[Danger by T. S. Arthur]@TWC D-Link bookDanger CHAPTER XVII 12/13
Mr.Ridley obeyed.
Doctor Hillhouse gave the driver a hurried direction, and sprang in after him. They rode in silence for the whole distance to Mr.Ridley's dwelling. One glance at the face of the sick woman was enough to show Doctor Hillhouse that she was beyond the reach of professional skill.
Her disease, as he had before seen, had taken on its worst form, and was running its fatal course with a malignant impetuosity it was impossible to arrest.

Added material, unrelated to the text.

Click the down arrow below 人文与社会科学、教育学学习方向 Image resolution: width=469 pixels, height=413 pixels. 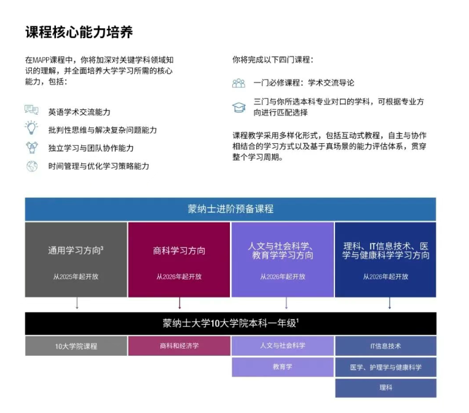[x=286, y=304]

The wild fever of anxiety occasioned by her husband's absence during that dreadful night, the cold to which, in her delirium of fear, she had exposed herself, the great shock her delicate organism had sustained at a time when even the slightest disturbance might lead to serious consequences,--all these causes combined had so broken down her vitality and poisoned her blood that nature had no force strong enough to rally against the enemies of her life. A groan that sounded like a wail of desperation broke from Mr.Ridley's lips as he came in with the doctor and looked at the death-stricken countenance of his wife.
The two physicians gazed at each other with ominous faces, and stood silent and helpless at the bedside. When Doctor Hillhouse hurried away ten minutes afterward he knew that he had looked for the last time upon his patient.